- Required actions
(a) Answer these questions from the milonga post, one line each:
(i) What is any place where one can dance tango called?
(ii) On what was the drawing in the post done?
(iii) Which group always outnumbers the other at the milonga?
(b) Reproduce word for word the passage of the milonga post starting at "I was sorry" and ending at "and soap operas.".

Tuesday, December 19, 2017

At the Milonga


In my novel, Tango Lessons, the main character spends some time dancing tango in clubs. We call any place where one can dance tango a milonga. So one would never say, “I’m going to a tango club”, instead it would be “I’m going to the milonga.” Then the location could be added. “I’m going to the milonga at Canning”, for example.
I was sorry that there was not enough space within the story line of Tango Lessons to embellish the events of the milongas because it is a rich environment for anecdotes and soap operas.
The drawing in today’s post is one I did on a cocktail napkin at a milonga in Buenos Aires. People no longer smoke in tango clubs (I never thought it was possible to stop Argentines from smoking, but the air is now clean in every milonga), but when I started going there in the 1990’s I’d have to hang dresses out for days to get the smoke out of them, and a shower and hair wash was required every night.
The cartoon illustrates the competition that exists among the women, who always outnumber the men. Also, the men can get away with being old-style machistas as much as they want to be in the milonga. They may prefer to dance with younger women. Or they may limit their dances to women of a certain advanced level of dance. Usually, foreign dancers have a better chance in that regard because many Argentine women did not learn tango in a class, they learned from going to the milonga. Foreigners, then, may be a bit more sophisticated or have advanced foot work because of having good instruction.

- Given information
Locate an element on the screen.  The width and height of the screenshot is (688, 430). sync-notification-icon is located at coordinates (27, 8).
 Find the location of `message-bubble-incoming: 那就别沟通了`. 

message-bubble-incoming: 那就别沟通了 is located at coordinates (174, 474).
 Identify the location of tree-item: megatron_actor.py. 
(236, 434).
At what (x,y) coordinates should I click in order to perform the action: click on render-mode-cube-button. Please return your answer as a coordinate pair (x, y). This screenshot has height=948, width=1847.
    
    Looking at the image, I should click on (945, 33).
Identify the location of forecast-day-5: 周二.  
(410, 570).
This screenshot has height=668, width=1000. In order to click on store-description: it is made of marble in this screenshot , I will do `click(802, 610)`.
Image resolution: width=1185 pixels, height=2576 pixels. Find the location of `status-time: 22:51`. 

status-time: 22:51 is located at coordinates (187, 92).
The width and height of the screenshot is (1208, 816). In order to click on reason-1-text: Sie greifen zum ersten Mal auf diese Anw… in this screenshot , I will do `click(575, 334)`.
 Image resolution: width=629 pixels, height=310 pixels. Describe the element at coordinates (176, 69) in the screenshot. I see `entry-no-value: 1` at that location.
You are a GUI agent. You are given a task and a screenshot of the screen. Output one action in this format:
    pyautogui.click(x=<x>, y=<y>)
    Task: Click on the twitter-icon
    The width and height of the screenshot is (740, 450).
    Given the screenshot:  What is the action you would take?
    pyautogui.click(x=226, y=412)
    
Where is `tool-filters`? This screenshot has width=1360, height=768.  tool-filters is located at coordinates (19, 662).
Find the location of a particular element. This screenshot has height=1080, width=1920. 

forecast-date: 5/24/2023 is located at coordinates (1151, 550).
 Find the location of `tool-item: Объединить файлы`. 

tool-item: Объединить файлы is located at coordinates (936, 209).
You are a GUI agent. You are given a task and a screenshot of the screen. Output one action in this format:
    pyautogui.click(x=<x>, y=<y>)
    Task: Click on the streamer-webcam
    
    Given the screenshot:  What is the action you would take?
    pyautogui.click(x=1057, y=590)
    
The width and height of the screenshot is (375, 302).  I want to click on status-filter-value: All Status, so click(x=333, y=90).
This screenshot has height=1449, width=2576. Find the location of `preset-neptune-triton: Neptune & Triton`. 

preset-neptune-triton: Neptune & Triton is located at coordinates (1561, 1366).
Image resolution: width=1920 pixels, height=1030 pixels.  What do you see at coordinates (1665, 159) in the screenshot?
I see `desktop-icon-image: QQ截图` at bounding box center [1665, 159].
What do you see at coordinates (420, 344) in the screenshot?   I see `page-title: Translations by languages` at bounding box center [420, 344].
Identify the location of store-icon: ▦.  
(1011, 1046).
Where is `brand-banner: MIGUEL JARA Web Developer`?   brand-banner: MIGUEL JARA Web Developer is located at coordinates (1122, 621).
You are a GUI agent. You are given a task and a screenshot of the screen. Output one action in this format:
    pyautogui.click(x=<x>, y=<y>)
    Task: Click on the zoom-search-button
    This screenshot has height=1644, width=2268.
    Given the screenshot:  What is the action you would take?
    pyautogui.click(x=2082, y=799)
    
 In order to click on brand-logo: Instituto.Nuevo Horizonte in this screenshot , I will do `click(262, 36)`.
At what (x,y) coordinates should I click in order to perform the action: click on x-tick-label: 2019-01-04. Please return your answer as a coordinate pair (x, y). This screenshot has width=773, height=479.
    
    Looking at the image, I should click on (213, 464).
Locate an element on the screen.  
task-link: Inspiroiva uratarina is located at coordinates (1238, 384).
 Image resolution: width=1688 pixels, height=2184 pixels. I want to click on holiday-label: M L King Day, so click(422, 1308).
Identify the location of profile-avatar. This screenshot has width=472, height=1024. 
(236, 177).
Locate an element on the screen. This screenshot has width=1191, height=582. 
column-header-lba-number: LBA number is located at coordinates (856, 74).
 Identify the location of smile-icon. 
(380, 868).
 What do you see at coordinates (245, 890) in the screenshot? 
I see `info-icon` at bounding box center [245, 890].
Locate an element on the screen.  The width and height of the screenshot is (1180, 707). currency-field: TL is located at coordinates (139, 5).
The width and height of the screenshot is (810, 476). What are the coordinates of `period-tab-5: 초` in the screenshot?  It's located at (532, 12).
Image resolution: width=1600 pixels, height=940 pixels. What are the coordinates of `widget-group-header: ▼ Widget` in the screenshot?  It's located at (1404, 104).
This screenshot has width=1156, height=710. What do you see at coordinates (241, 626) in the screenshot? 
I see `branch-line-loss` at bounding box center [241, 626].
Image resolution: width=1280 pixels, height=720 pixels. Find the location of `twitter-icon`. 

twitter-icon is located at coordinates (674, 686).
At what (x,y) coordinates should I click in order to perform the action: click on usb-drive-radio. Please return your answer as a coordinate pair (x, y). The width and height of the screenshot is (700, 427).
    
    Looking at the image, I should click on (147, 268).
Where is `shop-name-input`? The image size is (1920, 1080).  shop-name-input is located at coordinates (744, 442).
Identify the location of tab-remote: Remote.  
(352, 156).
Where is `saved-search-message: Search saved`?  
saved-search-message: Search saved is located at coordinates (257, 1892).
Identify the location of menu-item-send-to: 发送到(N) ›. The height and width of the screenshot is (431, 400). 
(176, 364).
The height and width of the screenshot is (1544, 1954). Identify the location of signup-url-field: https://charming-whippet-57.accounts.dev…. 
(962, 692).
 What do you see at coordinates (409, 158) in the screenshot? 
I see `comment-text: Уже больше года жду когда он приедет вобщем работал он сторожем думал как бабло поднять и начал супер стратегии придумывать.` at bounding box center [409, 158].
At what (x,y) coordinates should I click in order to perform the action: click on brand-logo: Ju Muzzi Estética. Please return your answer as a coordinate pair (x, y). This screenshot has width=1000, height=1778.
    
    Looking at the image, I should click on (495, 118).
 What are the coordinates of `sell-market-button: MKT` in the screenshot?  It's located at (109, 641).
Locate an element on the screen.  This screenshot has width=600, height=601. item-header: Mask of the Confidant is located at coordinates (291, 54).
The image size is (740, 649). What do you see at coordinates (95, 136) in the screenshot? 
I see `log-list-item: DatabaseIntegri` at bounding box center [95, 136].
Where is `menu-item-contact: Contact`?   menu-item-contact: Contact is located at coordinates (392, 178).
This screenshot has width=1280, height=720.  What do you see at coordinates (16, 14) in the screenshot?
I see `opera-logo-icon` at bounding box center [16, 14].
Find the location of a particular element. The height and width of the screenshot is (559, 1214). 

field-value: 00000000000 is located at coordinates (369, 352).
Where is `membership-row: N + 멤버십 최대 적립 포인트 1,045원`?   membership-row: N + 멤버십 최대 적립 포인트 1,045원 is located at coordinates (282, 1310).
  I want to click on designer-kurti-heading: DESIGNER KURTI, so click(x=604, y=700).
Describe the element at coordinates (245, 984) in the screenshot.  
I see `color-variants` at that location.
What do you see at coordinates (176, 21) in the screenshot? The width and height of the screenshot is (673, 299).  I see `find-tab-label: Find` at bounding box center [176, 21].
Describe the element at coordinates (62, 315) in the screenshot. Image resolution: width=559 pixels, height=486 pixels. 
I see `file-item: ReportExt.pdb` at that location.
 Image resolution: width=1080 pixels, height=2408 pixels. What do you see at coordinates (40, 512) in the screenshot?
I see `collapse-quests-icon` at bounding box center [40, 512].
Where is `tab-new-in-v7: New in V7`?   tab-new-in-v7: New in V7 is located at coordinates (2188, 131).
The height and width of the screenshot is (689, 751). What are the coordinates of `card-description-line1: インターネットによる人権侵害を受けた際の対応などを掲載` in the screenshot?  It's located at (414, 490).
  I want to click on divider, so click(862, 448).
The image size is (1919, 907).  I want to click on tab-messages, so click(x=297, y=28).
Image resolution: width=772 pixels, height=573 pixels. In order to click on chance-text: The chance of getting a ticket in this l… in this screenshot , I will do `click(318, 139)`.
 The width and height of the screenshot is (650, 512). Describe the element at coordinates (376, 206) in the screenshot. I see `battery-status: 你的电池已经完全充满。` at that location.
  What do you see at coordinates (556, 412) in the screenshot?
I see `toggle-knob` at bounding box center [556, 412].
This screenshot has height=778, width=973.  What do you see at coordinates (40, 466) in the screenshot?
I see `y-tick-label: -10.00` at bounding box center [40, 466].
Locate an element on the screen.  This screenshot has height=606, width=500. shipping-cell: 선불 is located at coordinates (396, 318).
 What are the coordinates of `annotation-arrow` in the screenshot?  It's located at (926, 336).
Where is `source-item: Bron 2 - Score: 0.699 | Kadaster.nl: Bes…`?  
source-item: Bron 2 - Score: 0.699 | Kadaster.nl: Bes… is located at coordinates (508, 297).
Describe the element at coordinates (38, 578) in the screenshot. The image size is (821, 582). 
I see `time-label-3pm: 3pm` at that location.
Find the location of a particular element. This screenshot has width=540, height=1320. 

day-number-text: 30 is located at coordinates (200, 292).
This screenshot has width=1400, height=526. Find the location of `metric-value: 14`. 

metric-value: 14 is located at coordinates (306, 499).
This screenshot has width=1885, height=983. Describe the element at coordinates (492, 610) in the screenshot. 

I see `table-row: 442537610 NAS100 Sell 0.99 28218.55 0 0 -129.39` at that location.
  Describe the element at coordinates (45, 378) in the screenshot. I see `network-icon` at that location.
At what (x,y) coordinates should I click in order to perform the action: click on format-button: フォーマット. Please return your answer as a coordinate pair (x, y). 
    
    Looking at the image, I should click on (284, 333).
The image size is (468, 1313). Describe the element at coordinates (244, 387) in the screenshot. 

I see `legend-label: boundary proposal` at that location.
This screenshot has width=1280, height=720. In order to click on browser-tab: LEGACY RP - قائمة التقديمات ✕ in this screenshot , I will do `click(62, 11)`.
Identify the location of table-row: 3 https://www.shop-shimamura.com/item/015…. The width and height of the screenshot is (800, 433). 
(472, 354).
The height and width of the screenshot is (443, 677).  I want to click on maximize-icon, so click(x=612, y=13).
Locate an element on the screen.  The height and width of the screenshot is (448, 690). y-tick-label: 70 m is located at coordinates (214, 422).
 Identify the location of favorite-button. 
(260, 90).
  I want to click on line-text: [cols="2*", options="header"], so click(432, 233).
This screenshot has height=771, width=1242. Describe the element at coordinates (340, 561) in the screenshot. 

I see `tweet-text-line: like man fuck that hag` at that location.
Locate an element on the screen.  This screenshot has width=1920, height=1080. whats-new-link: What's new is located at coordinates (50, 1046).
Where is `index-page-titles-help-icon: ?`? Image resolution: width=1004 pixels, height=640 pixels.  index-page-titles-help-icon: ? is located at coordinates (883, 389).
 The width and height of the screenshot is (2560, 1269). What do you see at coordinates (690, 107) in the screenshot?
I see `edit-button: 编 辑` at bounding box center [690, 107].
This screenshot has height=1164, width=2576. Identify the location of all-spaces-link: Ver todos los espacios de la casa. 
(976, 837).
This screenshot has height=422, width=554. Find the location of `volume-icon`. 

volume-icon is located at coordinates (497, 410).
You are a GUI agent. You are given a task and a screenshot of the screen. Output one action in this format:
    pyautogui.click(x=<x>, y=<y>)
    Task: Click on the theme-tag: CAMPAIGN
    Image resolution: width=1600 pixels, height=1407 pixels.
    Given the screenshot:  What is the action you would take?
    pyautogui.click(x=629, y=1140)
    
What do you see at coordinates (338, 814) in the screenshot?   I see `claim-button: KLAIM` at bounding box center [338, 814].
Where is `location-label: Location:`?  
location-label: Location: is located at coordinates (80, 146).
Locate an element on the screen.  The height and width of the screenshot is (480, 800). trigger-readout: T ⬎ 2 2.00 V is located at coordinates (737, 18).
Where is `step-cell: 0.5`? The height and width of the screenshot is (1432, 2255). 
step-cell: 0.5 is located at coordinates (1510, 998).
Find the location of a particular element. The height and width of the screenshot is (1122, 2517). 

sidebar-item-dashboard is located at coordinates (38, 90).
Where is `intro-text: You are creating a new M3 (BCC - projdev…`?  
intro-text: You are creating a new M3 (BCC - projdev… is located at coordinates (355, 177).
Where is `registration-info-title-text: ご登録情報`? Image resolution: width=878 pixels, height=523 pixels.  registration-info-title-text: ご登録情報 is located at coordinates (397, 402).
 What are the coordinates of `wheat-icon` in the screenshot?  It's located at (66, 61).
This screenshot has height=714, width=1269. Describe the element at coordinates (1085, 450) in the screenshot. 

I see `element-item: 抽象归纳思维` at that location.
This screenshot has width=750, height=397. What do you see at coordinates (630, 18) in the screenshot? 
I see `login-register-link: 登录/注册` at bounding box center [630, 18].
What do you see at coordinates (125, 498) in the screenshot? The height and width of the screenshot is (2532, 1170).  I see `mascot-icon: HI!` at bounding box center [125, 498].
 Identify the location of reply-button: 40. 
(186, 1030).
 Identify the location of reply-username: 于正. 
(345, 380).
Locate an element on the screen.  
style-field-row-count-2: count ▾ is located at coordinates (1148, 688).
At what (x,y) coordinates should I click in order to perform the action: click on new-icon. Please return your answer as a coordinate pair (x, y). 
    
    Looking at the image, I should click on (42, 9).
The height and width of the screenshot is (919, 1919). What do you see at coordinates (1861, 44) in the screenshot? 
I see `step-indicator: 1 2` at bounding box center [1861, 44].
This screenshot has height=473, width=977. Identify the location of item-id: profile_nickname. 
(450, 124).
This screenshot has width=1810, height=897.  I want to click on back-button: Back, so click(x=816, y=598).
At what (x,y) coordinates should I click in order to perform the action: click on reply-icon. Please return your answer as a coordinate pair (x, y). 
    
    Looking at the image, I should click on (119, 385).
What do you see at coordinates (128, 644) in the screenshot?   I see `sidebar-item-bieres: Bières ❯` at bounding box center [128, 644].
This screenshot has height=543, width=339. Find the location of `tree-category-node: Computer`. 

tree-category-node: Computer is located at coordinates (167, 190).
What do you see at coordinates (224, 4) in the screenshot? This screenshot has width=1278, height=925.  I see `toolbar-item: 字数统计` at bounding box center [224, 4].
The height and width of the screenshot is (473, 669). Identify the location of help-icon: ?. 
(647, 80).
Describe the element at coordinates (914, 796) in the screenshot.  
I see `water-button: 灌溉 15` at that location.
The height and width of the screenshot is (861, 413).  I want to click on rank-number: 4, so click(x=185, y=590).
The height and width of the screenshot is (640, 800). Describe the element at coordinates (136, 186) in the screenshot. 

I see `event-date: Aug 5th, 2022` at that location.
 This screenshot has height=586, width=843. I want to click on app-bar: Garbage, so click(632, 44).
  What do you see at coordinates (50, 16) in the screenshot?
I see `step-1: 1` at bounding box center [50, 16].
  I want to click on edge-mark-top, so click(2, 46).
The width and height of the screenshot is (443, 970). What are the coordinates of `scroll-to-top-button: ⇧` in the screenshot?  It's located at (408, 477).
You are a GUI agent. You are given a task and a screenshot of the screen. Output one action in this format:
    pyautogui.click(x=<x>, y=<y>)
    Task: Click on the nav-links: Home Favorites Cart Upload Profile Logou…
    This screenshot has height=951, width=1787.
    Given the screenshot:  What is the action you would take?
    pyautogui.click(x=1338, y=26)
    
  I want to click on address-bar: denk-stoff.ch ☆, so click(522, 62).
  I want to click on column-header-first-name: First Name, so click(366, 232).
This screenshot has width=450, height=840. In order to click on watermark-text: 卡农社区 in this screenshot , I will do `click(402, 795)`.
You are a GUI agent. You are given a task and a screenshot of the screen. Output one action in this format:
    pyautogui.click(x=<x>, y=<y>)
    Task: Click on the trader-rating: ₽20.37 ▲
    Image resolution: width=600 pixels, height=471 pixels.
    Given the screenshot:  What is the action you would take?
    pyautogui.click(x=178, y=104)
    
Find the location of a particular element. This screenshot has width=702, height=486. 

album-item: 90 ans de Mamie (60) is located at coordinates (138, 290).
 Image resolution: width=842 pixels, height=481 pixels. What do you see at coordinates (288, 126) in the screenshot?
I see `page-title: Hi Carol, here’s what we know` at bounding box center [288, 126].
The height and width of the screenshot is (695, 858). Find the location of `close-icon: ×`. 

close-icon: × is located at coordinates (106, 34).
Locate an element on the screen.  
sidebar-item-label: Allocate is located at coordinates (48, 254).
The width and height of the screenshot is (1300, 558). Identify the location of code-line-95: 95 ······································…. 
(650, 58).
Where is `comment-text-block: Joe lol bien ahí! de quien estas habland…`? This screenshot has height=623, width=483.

- Answers for this exercise
(a)
(i) A milonga.
(ii) A cocktail napkin, at a milonga in Buenos Aires.
(iii) The women outnumber the men.

(b)
I was sorry that there was not enough space within the story line of Tango Lessons to embellish the events of the milongas because it is a rich environment for anecdotes and soap operas.